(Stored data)

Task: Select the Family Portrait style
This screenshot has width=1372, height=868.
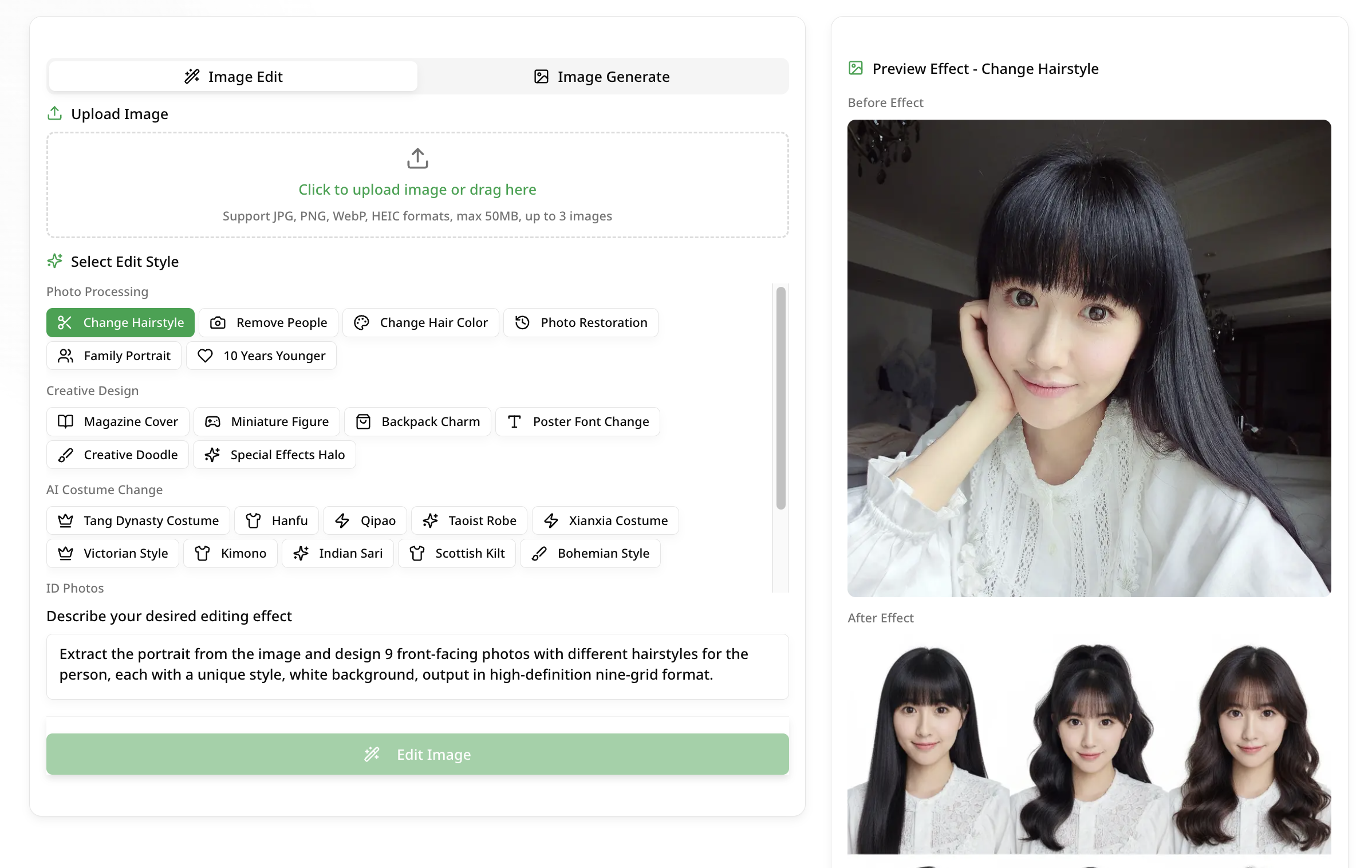Action: 113,356
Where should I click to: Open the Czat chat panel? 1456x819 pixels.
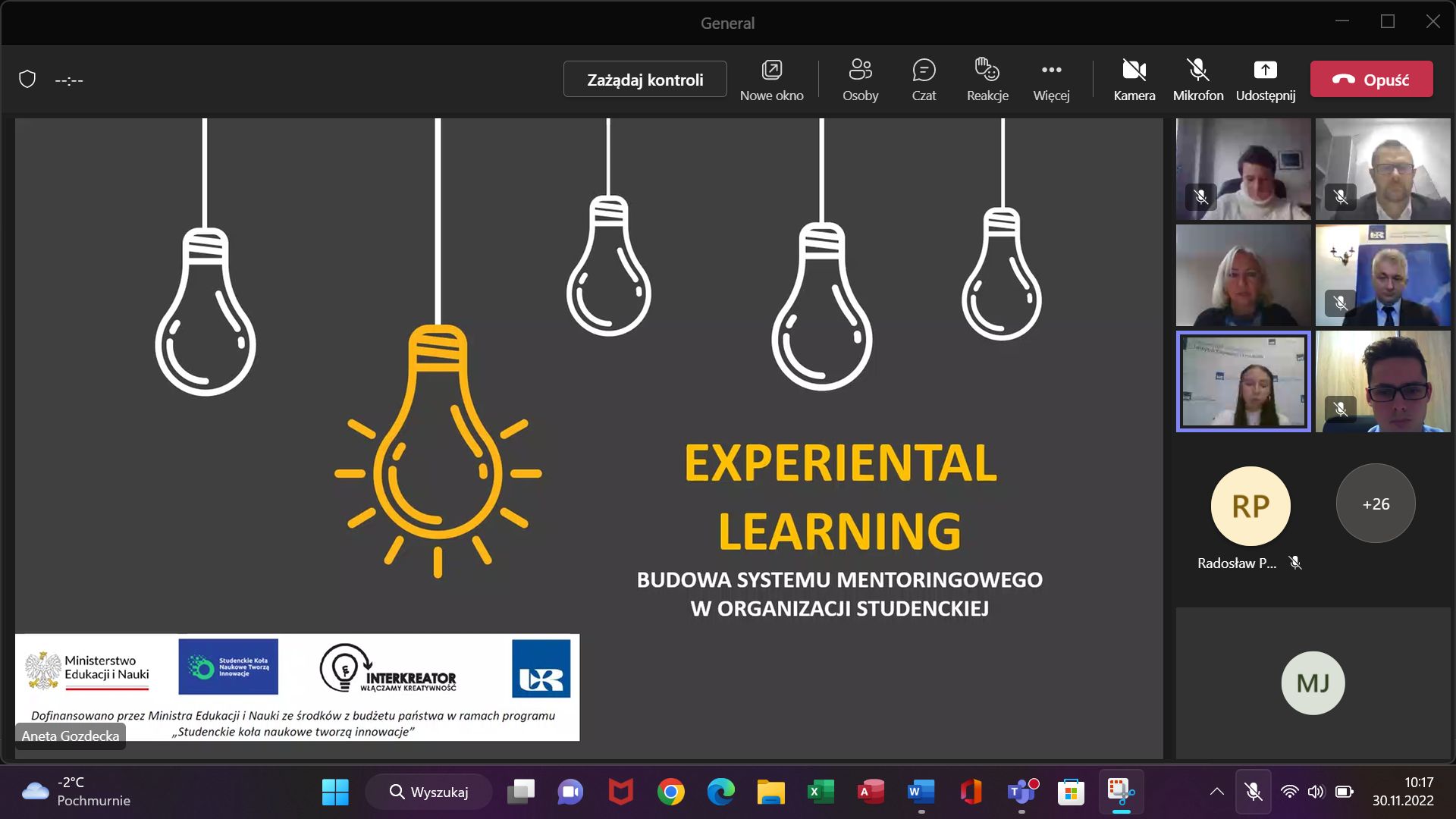coord(924,80)
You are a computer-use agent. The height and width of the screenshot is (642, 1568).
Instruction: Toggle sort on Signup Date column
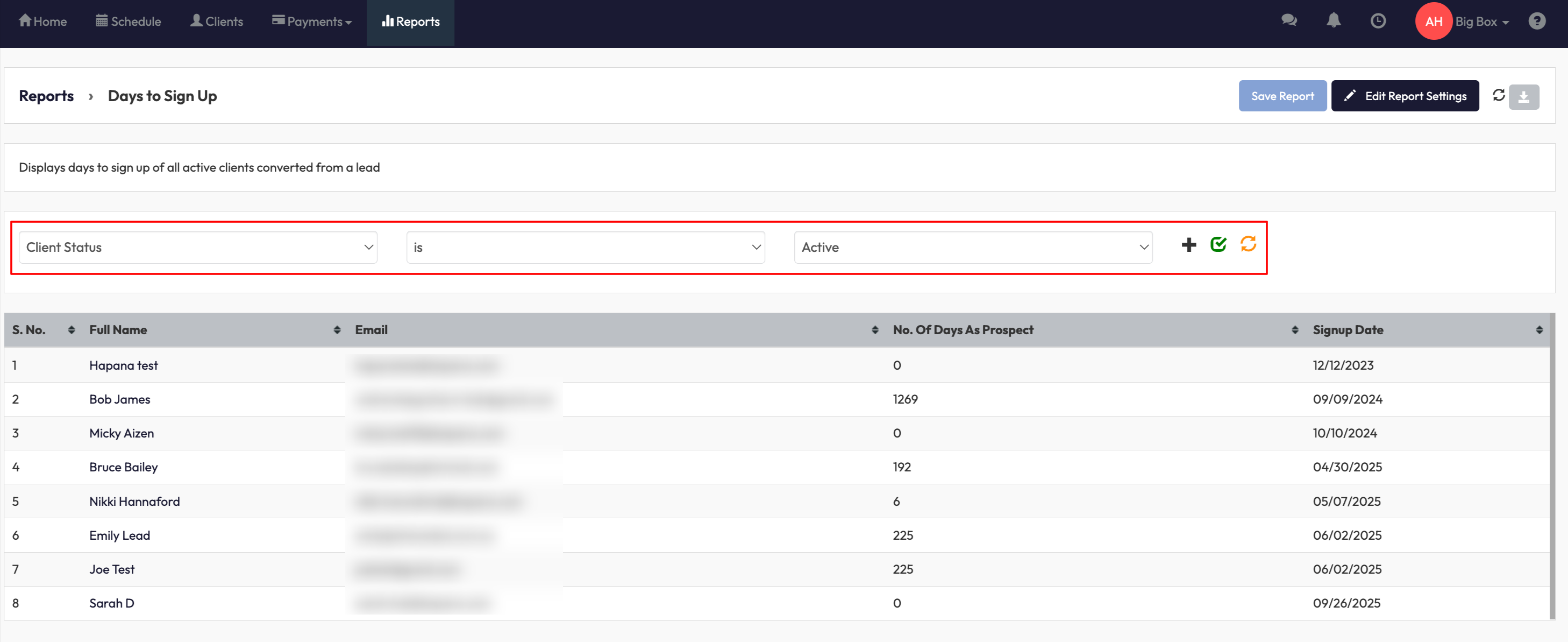coord(1539,330)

» **ASSIGNMENT**:
Return the preceding entries exactly, each word as given, but leave out any picture.

» **EXERCISE RESPONSE**:
Task: Select the Family Portrait style
This screenshot has width=1372, height=868.
Action: 113,356
Where should I click to: Open the Czat chat panel? 1456x819 pixels.
coord(924,80)
You are a computer-use agent. The height and width of the screenshot is (642, 1568).
Instruction: Toggle sort on Signup Date column
coord(1539,330)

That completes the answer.